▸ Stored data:
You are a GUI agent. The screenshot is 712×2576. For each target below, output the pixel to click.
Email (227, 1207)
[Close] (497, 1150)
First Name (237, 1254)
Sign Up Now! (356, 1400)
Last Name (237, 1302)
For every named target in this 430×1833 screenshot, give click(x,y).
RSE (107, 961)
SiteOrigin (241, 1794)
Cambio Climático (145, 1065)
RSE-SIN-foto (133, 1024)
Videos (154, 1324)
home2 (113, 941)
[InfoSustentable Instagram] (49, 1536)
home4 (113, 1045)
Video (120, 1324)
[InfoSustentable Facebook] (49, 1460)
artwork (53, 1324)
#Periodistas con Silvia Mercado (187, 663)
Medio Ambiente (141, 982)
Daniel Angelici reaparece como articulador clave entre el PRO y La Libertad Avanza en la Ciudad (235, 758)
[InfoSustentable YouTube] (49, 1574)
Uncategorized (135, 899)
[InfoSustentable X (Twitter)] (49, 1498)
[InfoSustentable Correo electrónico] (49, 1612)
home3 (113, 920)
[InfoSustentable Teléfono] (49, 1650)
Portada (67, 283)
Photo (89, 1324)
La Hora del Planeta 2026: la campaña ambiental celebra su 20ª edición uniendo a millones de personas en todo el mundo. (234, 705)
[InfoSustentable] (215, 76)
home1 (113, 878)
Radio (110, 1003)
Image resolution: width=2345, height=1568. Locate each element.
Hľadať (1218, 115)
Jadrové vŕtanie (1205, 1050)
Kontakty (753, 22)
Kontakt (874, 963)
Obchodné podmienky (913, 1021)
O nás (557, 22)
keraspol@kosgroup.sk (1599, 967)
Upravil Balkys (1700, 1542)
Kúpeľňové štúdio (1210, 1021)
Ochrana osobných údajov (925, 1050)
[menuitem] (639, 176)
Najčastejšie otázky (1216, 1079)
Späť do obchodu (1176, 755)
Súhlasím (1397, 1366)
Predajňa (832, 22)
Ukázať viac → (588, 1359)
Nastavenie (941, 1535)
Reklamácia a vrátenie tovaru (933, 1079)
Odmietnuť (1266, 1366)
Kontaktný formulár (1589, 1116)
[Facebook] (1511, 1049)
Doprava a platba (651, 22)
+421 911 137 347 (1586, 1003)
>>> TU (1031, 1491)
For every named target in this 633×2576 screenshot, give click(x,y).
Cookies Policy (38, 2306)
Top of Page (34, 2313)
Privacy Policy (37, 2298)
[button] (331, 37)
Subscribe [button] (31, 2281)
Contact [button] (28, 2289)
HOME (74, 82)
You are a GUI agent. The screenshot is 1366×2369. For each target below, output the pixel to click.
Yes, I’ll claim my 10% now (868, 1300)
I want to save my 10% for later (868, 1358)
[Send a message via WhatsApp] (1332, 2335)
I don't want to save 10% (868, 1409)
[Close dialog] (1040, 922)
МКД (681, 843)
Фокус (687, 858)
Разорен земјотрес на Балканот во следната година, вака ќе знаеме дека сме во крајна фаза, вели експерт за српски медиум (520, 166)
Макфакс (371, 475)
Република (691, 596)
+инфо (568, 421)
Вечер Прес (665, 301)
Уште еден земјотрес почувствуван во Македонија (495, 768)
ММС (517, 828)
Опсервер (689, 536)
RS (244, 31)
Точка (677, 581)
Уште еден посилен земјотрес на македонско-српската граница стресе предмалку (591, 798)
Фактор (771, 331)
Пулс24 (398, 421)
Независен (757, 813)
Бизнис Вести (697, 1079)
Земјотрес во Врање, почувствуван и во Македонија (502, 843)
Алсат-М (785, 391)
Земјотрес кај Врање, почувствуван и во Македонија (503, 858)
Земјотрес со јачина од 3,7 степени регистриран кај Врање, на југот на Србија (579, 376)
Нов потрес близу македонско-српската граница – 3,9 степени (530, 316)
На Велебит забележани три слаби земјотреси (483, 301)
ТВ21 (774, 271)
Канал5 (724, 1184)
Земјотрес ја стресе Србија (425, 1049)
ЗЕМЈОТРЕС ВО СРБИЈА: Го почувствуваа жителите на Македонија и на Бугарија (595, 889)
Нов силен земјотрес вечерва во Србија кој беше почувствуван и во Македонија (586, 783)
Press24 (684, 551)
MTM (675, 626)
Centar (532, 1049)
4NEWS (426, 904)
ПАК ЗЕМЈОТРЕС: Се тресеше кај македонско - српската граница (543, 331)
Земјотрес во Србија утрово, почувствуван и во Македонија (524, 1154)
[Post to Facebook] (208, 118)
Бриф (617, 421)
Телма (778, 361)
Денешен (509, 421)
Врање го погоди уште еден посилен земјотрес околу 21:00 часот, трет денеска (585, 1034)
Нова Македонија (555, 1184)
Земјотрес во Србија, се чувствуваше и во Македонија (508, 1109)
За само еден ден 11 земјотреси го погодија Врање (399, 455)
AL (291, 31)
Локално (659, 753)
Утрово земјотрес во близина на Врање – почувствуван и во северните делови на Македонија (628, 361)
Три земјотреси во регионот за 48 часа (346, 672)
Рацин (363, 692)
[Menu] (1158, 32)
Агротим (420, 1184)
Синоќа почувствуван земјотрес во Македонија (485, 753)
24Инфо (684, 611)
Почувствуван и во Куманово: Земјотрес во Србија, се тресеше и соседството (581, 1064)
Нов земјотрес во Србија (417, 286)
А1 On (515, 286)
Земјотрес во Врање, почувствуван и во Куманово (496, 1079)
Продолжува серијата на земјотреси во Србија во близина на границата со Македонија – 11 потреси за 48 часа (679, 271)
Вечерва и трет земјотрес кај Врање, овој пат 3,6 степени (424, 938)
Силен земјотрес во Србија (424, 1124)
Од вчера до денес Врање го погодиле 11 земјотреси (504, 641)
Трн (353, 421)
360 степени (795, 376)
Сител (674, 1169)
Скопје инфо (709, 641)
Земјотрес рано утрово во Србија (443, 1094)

▸ Requirement: The entries above must each be repeated exactly.

▸ Response to the exercise:
You are a GUI agent. The screenshot is 712×2576. For each target below, output the pixel to click.
Email (227, 1207)
[Close] (497, 1150)
First Name (237, 1254)
Sign Up Now! (356, 1400)
Last Name (237, 1302)
For every named target in this 430×1833 screenshot, give click(x,y).
RSE (107, 961)
SiteOrigin (241, 1794)
Cambio Climático (145, 1065)
RSE-SIN-foto (133, 1024)
Videos (154, 1324)
home2 (113, 941)
[InfoSustentable Instagram] (49, 1536)
home4 (113, 1045)
Video (120, 1324)
[InfoSustentable Facebook] (49, 1460)
artwork (53, 1324)
#Periodistas con Silvia Mercado (187, 663)
Medio Ambiente (141, 982)
Daniel Angelici reaparece como articulador clave entre el PRO y La Libertad Avanza en la Ciudad (235, 758)
[InfoSustentable YouTube] (49, 1574)
Uncategorized (135, 899)
[InfoSustentable X (Twitter)] (49, 1498)
[InfoSustentable Correo electrónico] (49, 1612)
home3 (113, 920)
[InfoSustentable Teléfono] (49, 1650)
Portada (67, 283)
Photo (89, 1324)
La Hora del Planeta 2026: la campaña ambiental celebra su 20ª edición uniendo a millones de personas en todo el mundo. (234, 705)
[InfoSustentable] (215, 76)
home1 (113, 878)
Radio (110, 1003)
Image resolution: width=2345, height=1568. Locate each element.
Hľadať (1218, 115)
Jadrové vŕtanie (1205, 1050)
Kontakty (753, 22)
Kontakt (874, 963)
Obchodné podmienky (913, 1021)
O nás (557, 22)
keraspol@kosgroup.sk (1599, 967)
Upravil Balkys (1700, 1542)
Kúpeľňové štúdio (1210, 1021)
Ochrana osobných údajov (925, 1050)
[menuitem] (639, 176)
Najčastejšie otázky (1216, 1079)
Späť do obchodu (1176, 755)
Súhlasím (1397, 1366)
Predajňa (832, 22)
Ukázať viac → (588, 1359)
Nastavenie (941, 1535)
Reklamácia a vrátenie tovaru (933, 1079)
Odmietnuť (1266, 1366)
Kontaktný formulár (1589, 1116)
[Facebook] (1511, 1049)
Doprava a platba (651, 22)
+421 911 137 347 (1586, 1003)
>>> TU (1031, 1491)
For every named target in this 633×2576 screenshot, give click(x,y).
Cookies Policy (38, 2306)
Top of Page (34, 2313)
Privacy Policy (37, 2298)
[button] (331, 37)
Subscribe [button] (31, 2281)
Contact [button] (28, 2289)
HOME (74, 82)
You are a GUI agent. The screenshot is 1366×2369. For each target below, output the pixel to click.
Yes, I’ll claim my 10% now (868, 1300)
I want to save my 10% for later (868, 1358)
[Send a message via WhatsApp] (1332, 2335)
I don't want to save 10% (868, 1409)
[Close dialog] (1040, 922)
МКД (681, 843)
Фокус (687, 858)
Разорен земјотрес на Балканот во следната година, вака ќе знаеме дека сме во крајна фаза, вели експерт за српски медиум (520, 166)
Макфакс (371, 475)
Република (691, 596)
+инфо (568, 421)
Вечер Прес (665, 301)
Уште еден земјотрес почувствуван во Македонија (495, 768)
ММС (517, 828)
Опсервер (689, 536)
RS (244, 31)
Точка (677, 581)
Уште еден посилен земјотрес на македонско-српската граница стресе предмалку (591, 798)
Фактор (771, 331)
Пулс24 (398, 421)
Независен (757, 813)
Бизнис Вести (697, 1079)
Земјотрес во Врање, почувствуван и во Македонија (502, 843)
Алсат-М (785, 391)
Земјотрес кај Врање, почувствуван и во Македонија (503, 858)
Земјотрес со јачина од 3,7 степени регистриран кај Врање, на југот на Србија (579, 376)
Нов потрес близу македонско-српската граница – 3,9 степени (530, 316)
На Велебит забележани три слаби земјотреси (483, 301)
ТВ21 (774, 271)
Канал5 (724, 1184)
Земјотрес ја стресе Србија (425, 1049)
ЗЕМЈОТРЕС ВО СРБИЈА: Го почувствуваа жителите на Македонија и на Бугарија (595, 889)
Нов силен земјотрес вечерва во Србија кој беше почувствуван и во Македонија (586, 783)
Press24 (684, 551)
MTM (675, 626)
Centar (532, 1049)
4NEWS (426, 904)
ПАК ЗЕМЈОТРЕС: Се тресеше кај македонско - српската граница (543, 331)
Земјотрес во Србија утрово, почувствуван и во Македонија (524, 1154)
[Post to Facebook] (208, 118)
Бриф (617, 421)
Телма (778, 361)
Денешен (509, 421)
Врање го погоди уште еден посилен земјотрес околу 21:00 часот, трет денеска (585, 1034)
Нова Македонија (555, 1184)
Земјотрес во Србија, се чувствуваше и во Македонија (508, 1109)
За само еден ден 11 земјотреси го погодија Врање (399, 455)
AL (291, 31)
Локално (659, 753)
Утрово земјотрес во близина на Врање – почувствуван и во северните делови на Македонија (628, 361)
Три земјотреси во регионот за 48 часа (346, 672)
Рацин (363, 692)
[Menu] (1158, 32)
Агротим (420, 1184)
Синоќа почувствуван земјотрес во Македонија (485, 753)
24Инфо (684, 611)
Почувствуван и во Куманово: Земјотрес во Србија, се тресеше и соседството (581, 1064)
Нов земјотрес во Србија (417, 286)
А1 On (515, 286)
Земјотрес во Врање, почувствуван и во Куманово (496, 1079)
Продолжува серијата на земјотреси во Србија во близина на границата со Македонија – 11 потреси за 48 часа (679, 271)
Вечерва и трет земјотрес кај Врање, овој пат 3,6 степени (424, 938)
Силен земјотрес во Србија (424, 1124)
Од вчера до денес Врање го погодиле 11 земјотреси (504, 641)
Трн (353, 421)
360 степени (795, 376)
Сител (674, 1169)
Скопје инфо (709, 641)
Земјотрес рано утрово во Србија (443, 1094)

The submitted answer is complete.